Ce droit «d'utiliser librement leur langue dans la vie privée et publique» ne permet pas aux minorités de s'adresser à l'État dans leur langue, mais uniquement devant les organismes municipaux ou communaux. En ce cas, la langue minoritaire a le statut de «langue auxiliaire» ou complémentaire :
Article 9 1. Devant les organismes municipaux, à côté de la langue officielle, la langue de la minorité peut être employée comme langue auxiliaire. |
Cependant, pour obtenir des services dans leur langue, les membres des minorités doivent constituer au moins 20 % de la population des habitants d'une commune. Dès lors, la langue dite «auxiliaire» est admise comme moyen de communication auprès des organismes municipaux et les membres des minorités ont le droit d'utiliser leur langue sous sa forme écrite ou orale et d'obtenir des réponses, sur proposition distincte, également dans leur langue sous sa forme écrite ou orale.

= OBJECTIF A =
Traduisez en anglais la phrase suivante du texte sur les langues minoritaires : « Devant les organismes municipaux, à côté de la langue officielle, la langue de la minorité peut être employée comme langue auxiliaire. »

= DOCUMENTS DE TRAVAIL =
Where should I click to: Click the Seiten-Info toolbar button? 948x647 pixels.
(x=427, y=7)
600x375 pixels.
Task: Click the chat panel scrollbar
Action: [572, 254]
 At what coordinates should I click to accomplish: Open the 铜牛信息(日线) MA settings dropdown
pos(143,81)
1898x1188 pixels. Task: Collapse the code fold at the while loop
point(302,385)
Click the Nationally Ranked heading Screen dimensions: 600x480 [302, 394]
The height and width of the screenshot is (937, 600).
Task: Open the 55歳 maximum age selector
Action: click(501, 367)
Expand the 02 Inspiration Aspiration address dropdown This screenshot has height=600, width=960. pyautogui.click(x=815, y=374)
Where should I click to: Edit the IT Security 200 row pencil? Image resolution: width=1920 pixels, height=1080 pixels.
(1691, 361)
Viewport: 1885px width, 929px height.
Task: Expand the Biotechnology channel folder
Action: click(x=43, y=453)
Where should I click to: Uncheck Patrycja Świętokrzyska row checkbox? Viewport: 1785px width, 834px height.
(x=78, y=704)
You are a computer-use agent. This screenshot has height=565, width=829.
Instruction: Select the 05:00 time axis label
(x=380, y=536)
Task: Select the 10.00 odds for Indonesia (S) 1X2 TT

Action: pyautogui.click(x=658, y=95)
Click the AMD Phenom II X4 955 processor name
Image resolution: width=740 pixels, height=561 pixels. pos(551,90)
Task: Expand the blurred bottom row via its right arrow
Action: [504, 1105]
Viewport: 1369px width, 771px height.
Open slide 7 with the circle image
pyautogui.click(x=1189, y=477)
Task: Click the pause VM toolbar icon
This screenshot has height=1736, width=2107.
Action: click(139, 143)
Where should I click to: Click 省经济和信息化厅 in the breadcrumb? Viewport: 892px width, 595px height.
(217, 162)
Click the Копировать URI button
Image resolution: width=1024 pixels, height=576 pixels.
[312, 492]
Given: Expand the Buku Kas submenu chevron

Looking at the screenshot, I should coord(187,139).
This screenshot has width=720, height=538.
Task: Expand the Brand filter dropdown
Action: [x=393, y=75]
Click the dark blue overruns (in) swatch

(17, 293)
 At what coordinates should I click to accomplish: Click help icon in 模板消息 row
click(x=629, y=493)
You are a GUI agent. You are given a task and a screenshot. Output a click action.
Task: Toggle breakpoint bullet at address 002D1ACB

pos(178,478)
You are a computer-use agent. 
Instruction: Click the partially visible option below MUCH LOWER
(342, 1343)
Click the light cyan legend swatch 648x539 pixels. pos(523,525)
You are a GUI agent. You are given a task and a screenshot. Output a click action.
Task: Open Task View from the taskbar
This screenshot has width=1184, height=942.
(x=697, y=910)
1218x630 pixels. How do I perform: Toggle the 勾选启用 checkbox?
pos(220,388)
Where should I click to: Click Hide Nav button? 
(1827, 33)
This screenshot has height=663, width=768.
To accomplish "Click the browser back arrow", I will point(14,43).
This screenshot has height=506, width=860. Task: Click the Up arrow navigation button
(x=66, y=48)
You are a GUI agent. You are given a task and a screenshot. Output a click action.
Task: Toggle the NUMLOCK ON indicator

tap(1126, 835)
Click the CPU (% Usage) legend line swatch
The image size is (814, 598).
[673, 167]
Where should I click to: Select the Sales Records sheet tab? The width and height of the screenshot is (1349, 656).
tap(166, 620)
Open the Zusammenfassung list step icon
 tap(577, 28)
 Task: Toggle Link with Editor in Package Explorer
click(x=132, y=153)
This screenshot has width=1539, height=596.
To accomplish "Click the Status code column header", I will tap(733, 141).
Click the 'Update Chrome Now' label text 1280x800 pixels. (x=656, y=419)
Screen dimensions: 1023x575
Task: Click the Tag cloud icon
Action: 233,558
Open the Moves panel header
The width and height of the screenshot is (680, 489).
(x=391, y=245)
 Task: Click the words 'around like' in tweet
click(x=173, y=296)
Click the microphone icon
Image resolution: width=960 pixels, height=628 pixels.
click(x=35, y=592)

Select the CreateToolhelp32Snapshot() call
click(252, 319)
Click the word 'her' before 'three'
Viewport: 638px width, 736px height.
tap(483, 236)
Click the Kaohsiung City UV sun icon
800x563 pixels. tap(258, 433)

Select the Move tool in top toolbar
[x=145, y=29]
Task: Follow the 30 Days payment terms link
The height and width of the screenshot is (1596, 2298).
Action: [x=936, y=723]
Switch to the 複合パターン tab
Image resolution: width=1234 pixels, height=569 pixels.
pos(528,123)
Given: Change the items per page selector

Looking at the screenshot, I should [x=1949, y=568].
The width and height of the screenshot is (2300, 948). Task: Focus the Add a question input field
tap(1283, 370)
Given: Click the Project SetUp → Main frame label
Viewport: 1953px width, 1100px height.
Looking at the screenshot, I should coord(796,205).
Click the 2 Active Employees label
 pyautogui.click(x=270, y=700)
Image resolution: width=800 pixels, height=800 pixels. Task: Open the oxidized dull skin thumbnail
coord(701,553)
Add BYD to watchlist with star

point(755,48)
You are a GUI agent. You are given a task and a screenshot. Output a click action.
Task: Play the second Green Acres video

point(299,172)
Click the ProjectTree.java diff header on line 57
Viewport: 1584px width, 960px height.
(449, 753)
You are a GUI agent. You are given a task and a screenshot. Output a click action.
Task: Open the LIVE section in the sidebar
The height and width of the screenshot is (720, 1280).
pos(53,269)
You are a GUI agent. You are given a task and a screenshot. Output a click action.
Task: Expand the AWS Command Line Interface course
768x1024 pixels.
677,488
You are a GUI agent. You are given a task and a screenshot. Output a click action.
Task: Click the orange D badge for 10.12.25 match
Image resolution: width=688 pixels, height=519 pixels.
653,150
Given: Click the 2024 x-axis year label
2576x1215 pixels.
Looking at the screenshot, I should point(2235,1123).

= OBJECTIF B =
Repérez dans les enregistrements toutes les lignes qui contiennent la chaîne « pyautogui », en tenant compte de la casse, puis recopiez-les.

= RÉSULTAT ATTENDU A =
Before municipal bodies, alongside the official language, the language of the minority may be used as an auxiliary language.

= RÉSULTAT ATTENDU B =
Expand the 02 Inspiration Aspiration address dropdown This screenshot has height=600, width=960. pyautogui.click(x=815, y=374)
Action: pyautogui.click(x=658, y=95)
pyautogui.click(x=1189, y=477)
 pyautogui.click(x=270, y=700)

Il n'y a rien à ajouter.